Why I’m Not Sorry I had Cancer
What Cancer Took from Me
It’s easy to describe all the things that cancer took from me. It took my left breast, my hair, my perfect figure, and my last gasp chance to have my own child. It took relationships that needed to be severed and stole bikinis, strapless dresses, and the joy of bra shopping. It took my ability to lift heavy objects and play tennis. It took stupid and non-essential things. As I sit here eating a healthy breakfast, I have not a tear to shed over what cancer took from me. In fact, I thumb my nose at it because I wouldn’t trade what it gave me for anything I have lost.
What I Took from Cancer
My cancer diagnosis forced me to take a long, hard look at my life. When time to do and be more is not guaranteed, priorities change dramatically. I took that as a call to action and used it to drive me.
I used it as a springboard to let my creativity bloom. It drove me to right past wrongs, to heal relationships, to nurture new ones, and to grow my spiritual life.
It gave me the courage to say no when I felt the word was appropriate. It forced me to accept an imperfect version of myself and redefine what beautiful really means.

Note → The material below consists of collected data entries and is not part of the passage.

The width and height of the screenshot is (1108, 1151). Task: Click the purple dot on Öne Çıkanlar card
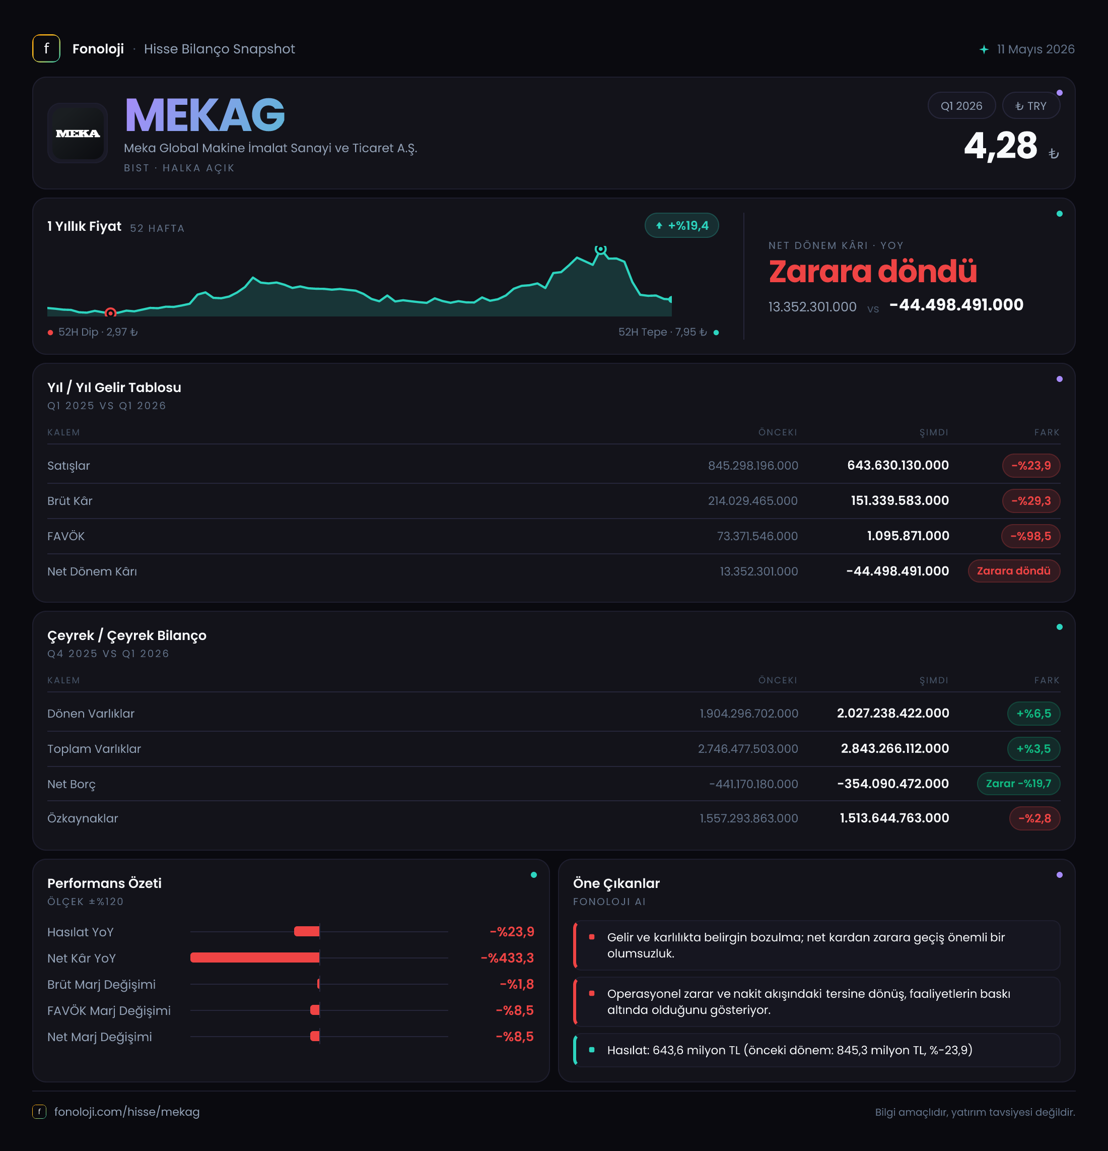click(x=1059, y=875)
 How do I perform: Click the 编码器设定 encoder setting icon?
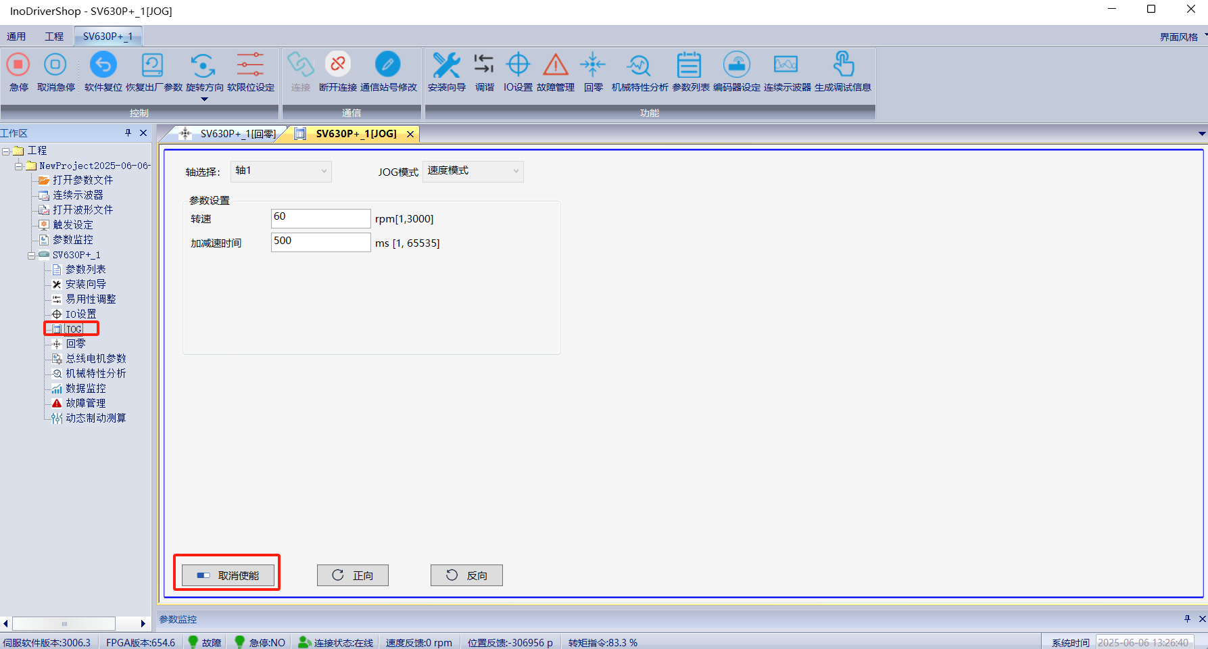[x=736, y=66]
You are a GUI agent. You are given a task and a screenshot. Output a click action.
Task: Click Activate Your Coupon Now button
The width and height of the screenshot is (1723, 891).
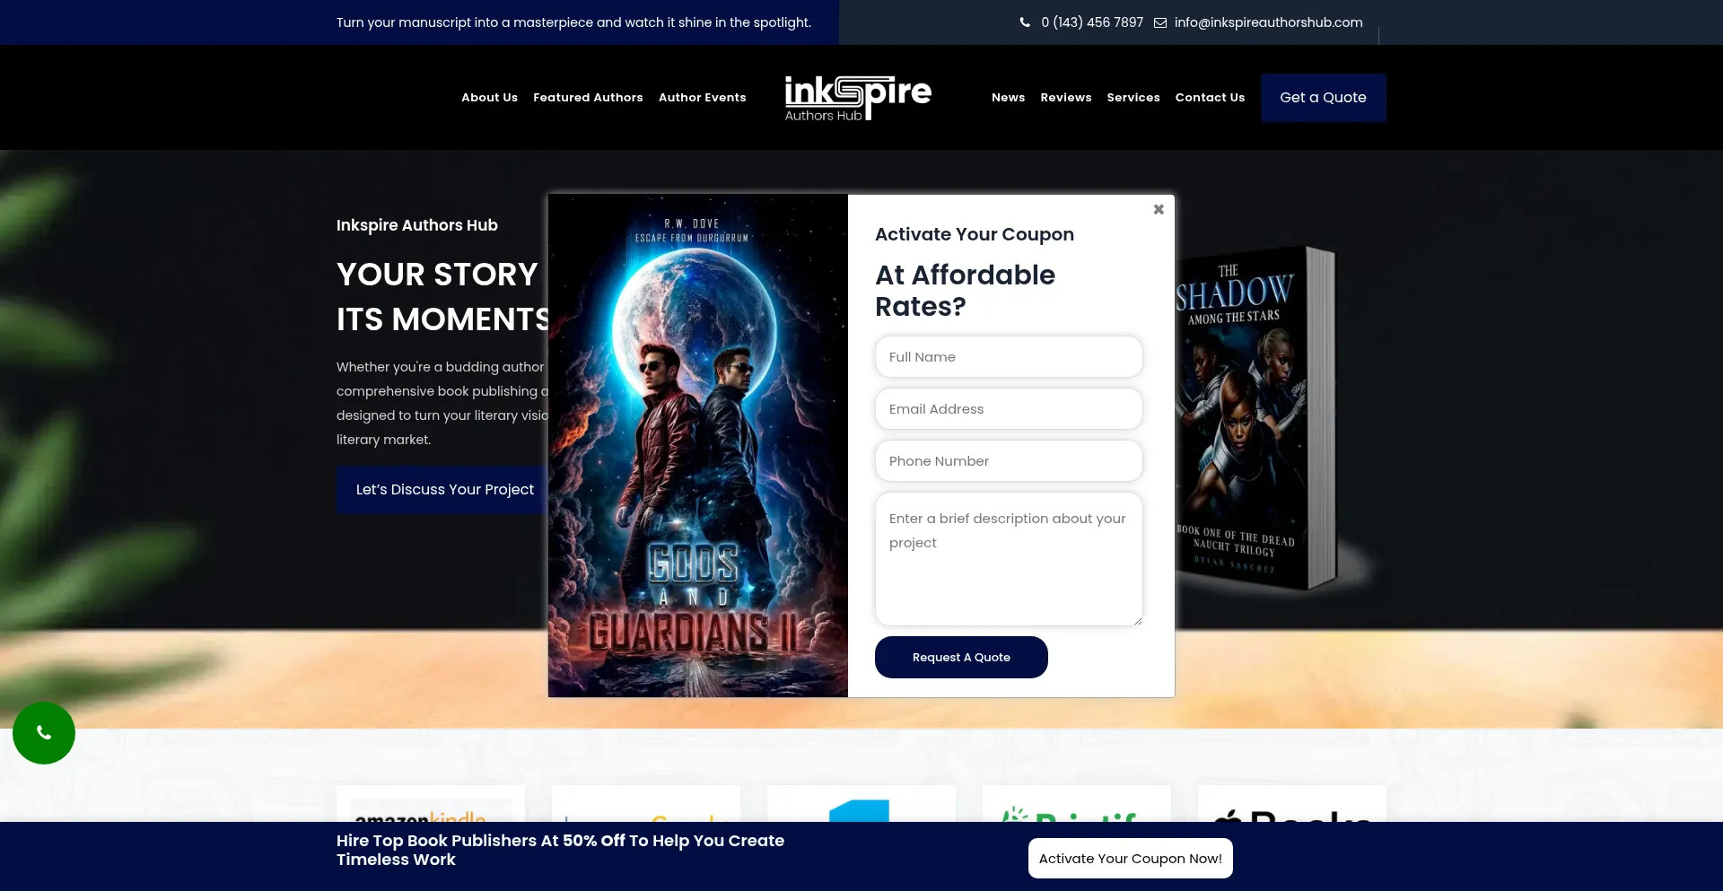tap(1130, 859)
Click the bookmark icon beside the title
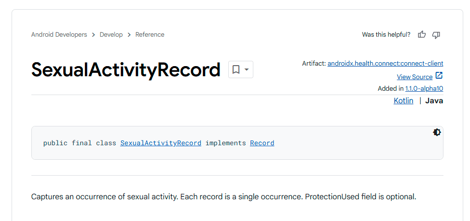 click(236, 69)
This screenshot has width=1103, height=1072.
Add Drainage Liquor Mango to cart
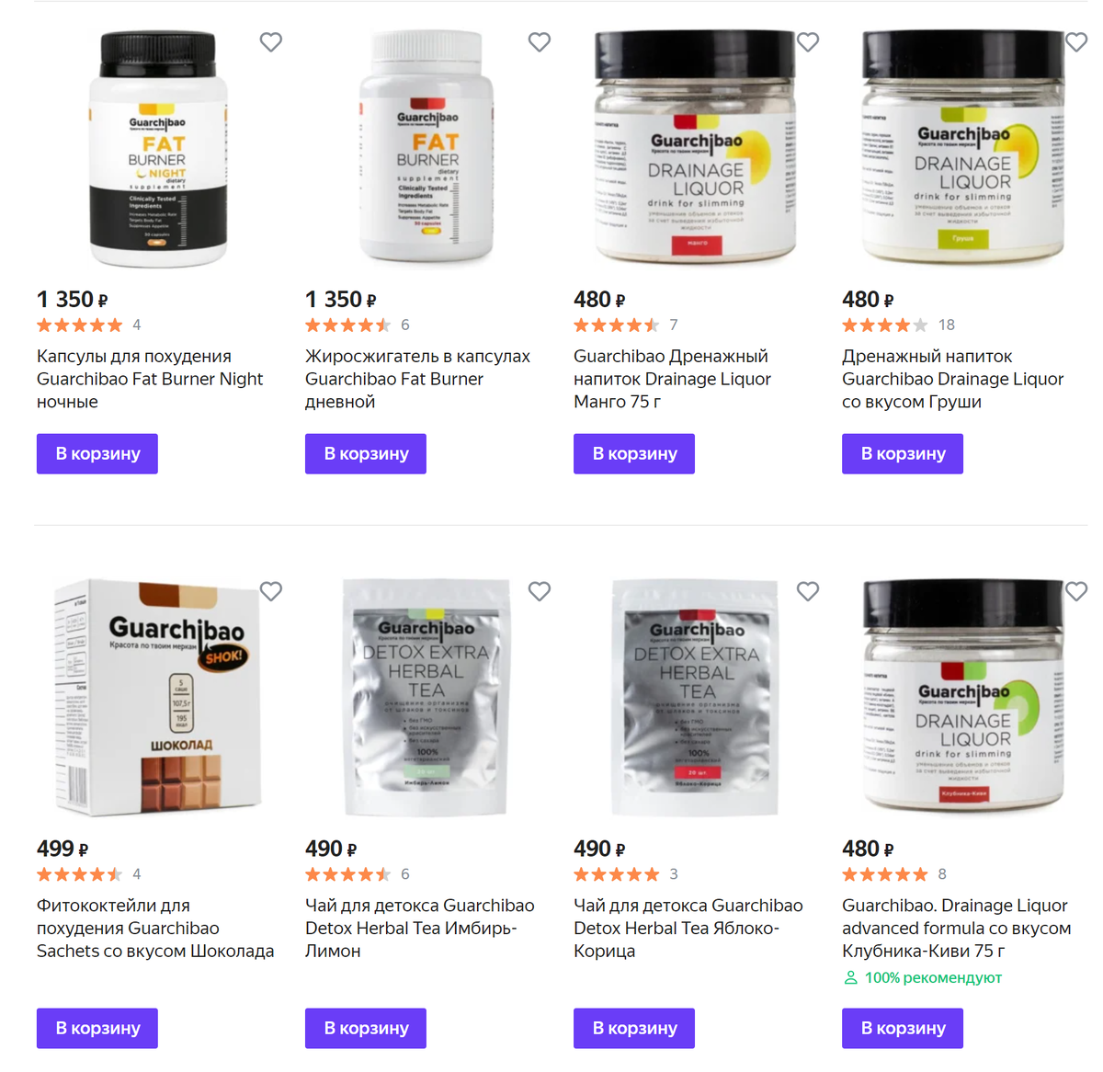coord(634,453)
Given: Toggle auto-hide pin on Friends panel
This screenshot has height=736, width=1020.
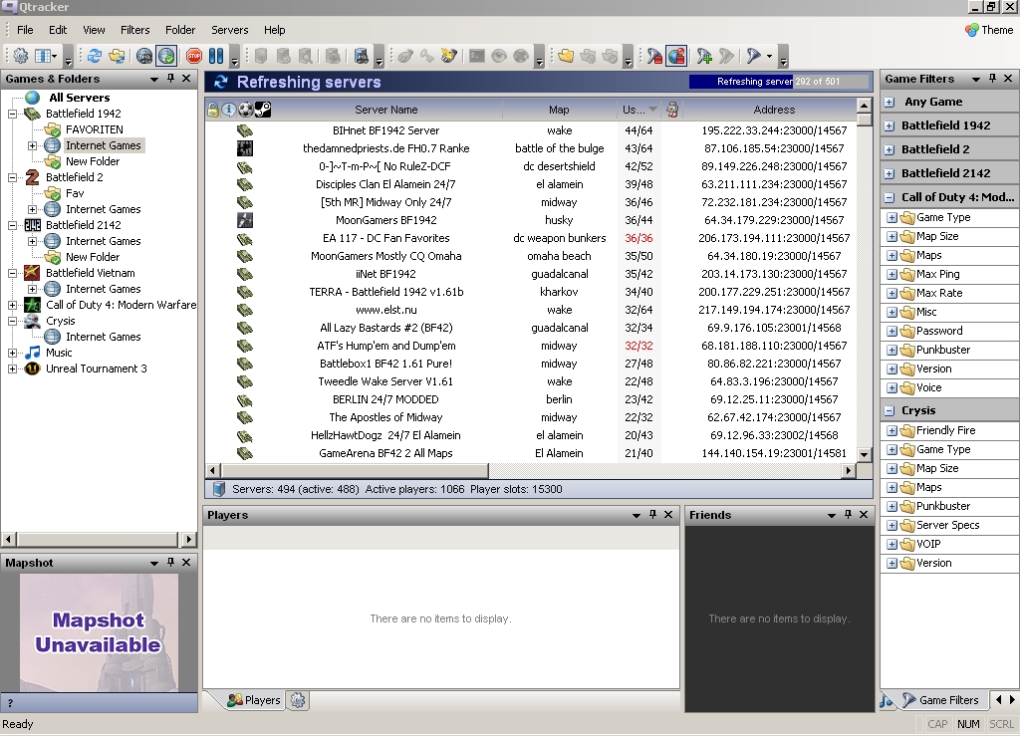Looking at the screenshot, I should [848, 515].
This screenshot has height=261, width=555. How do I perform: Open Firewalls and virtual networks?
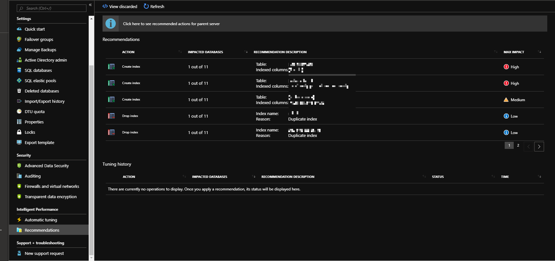click(x=52, y=186)
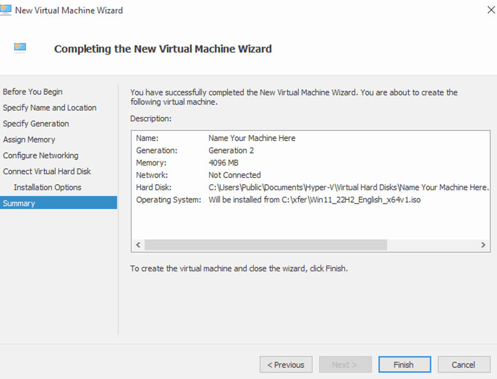Click the right arrow of the description scrollbar
This screenshot has width=497, height=379.
[x=483, y=245]
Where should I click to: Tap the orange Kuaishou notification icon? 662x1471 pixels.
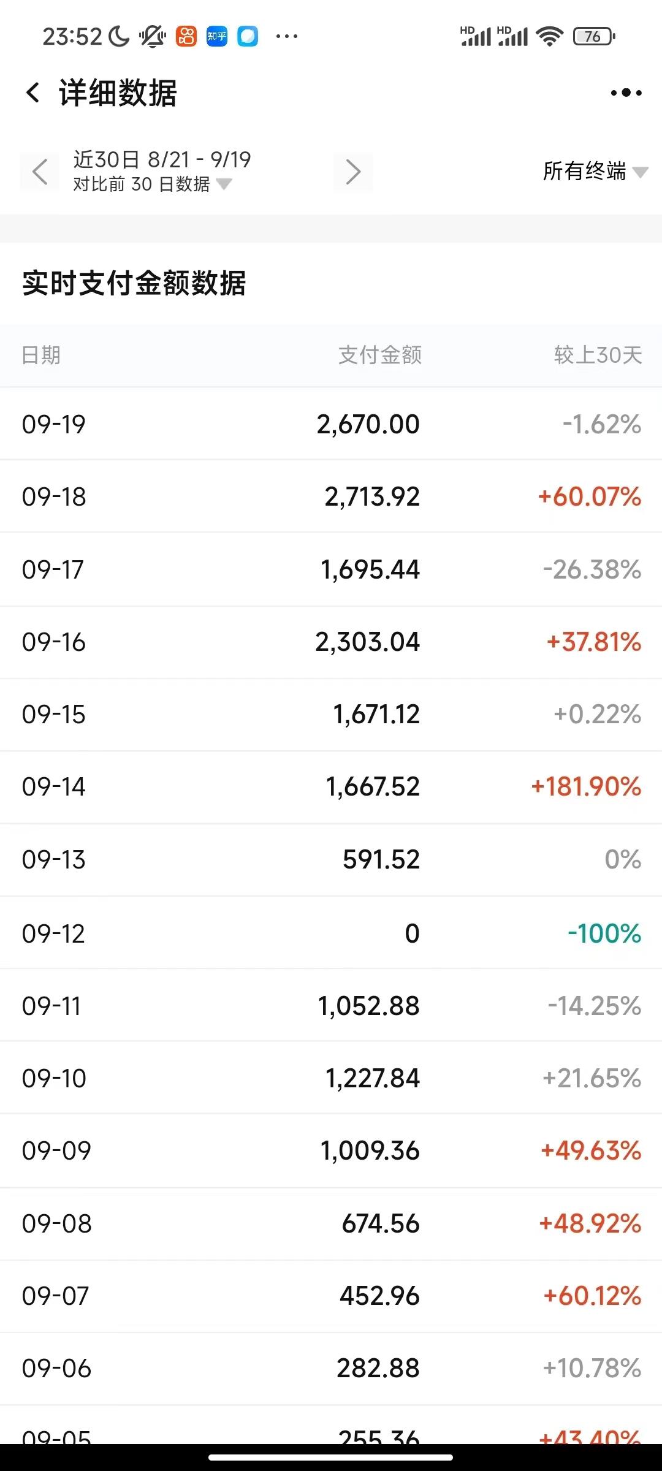tap(186, 37)
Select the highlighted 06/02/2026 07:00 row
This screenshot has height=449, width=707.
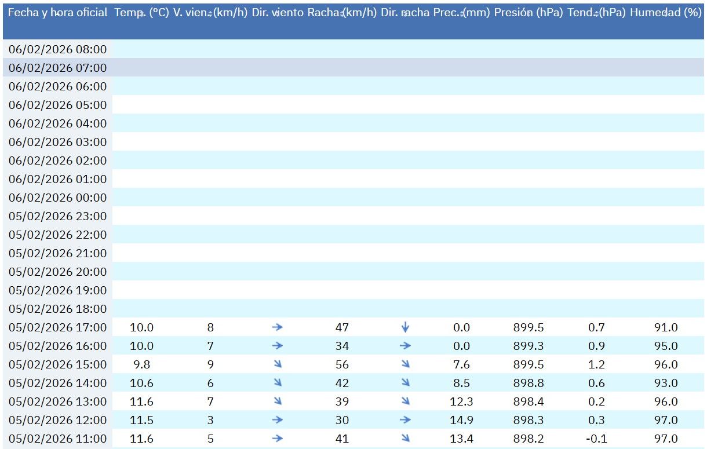coord(58,68)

It gave me the insight to know that my imperfection makes me more empathetic, more real, more concerned about what really matters.
It gave me the freedom to dream bigger than I have ever dreamed before because every day the sun rises I am acutely aware that I have a chance to do what cancer didn’t want me to do…LIVE.
From the day of my diagnosis to now, I have been determined to steal more from cancer than it has stolen from me. Even if it kills me, I get to decide if it enriches my life or erodes it. I choose enrichment, and when I do, cancer cries.
This blog post is written in honor of one my dearest friends who has metastatic breast cancer. She, like all other breast cancer survivors, has the heart of a lion and I love her.